17 Toen zeide Hij tot mij: Hebt gij, mensenkind, dat gezien? Is er iets lichter geacht bij het huis van Juda, dan deze gruwelen te doen, die zij hier doen? Als zij het land met geweld vervuld hebben, zo keren zij zich, om Mij te vertoornen; want zie, zij steken de wijnranken aan hun neus.
And the Lord seide to me, Certis, sone of man, thou hast seyn; whether this is a liyt thing to the hous of Juda, that thei schulden do these abhomynaciouns, whiche thei diden here? For thei filliden the lond with wickidnesse, and turneden to terre me to wraththe; and lo! thei applien a braunche to her nose thirlis.
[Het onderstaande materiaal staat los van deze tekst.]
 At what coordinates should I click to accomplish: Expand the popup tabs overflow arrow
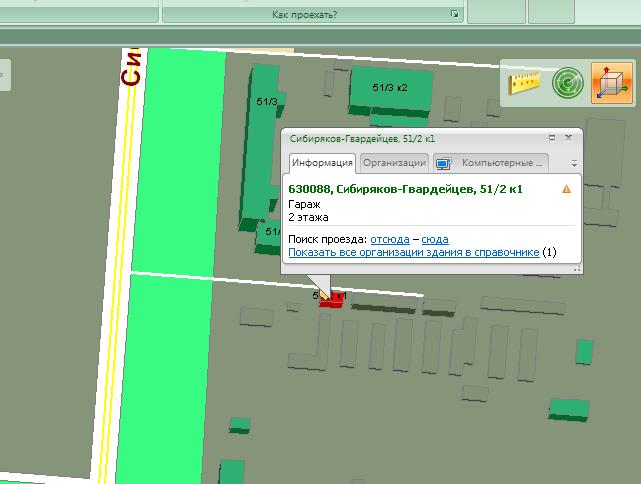[574, 164]
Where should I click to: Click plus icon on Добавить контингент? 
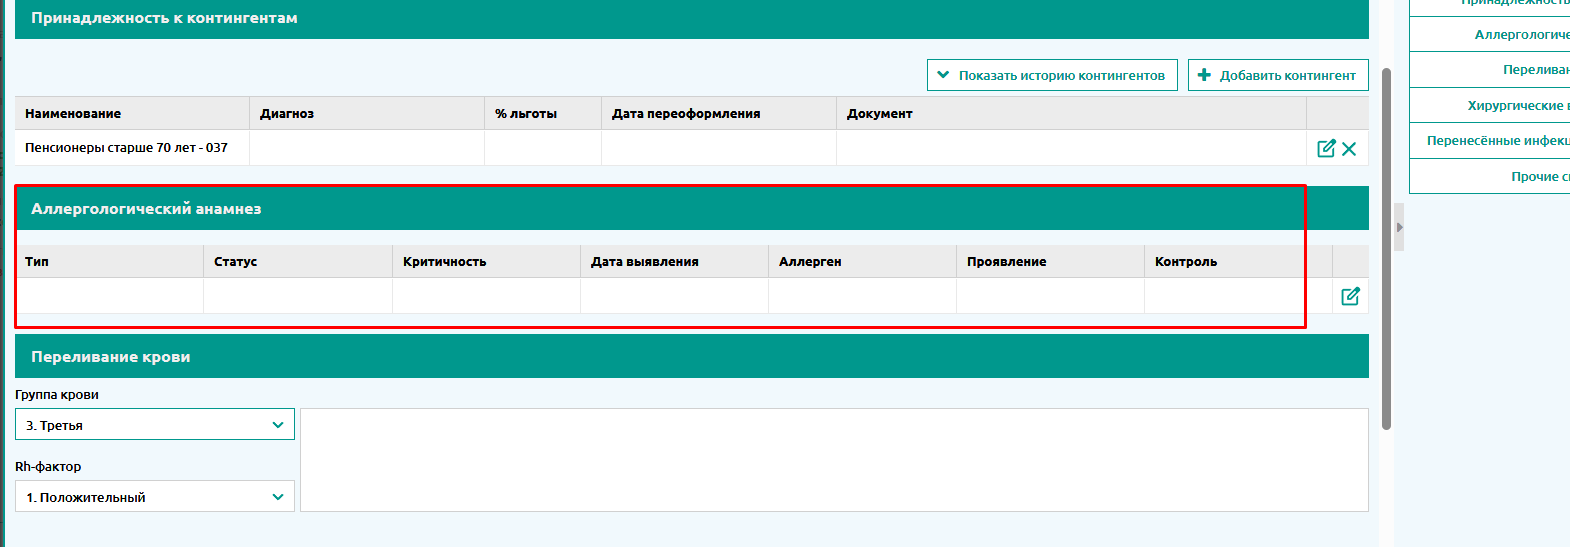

18 Daarom zal Ik ook handelen in grimmigheid, Mijn oog zal niet verschonen, en Ik zal niet sparen; hoewel zij voor Mijn oren met luider stem roepen, nochtans zal Ik hen niet horen.
Therfor and Y schal do in strong veniaunce; myn iye schal not spare, nether Y schal do merci; and whanne thei schulen crie to myn eris with greet vois, Y schal not here hem.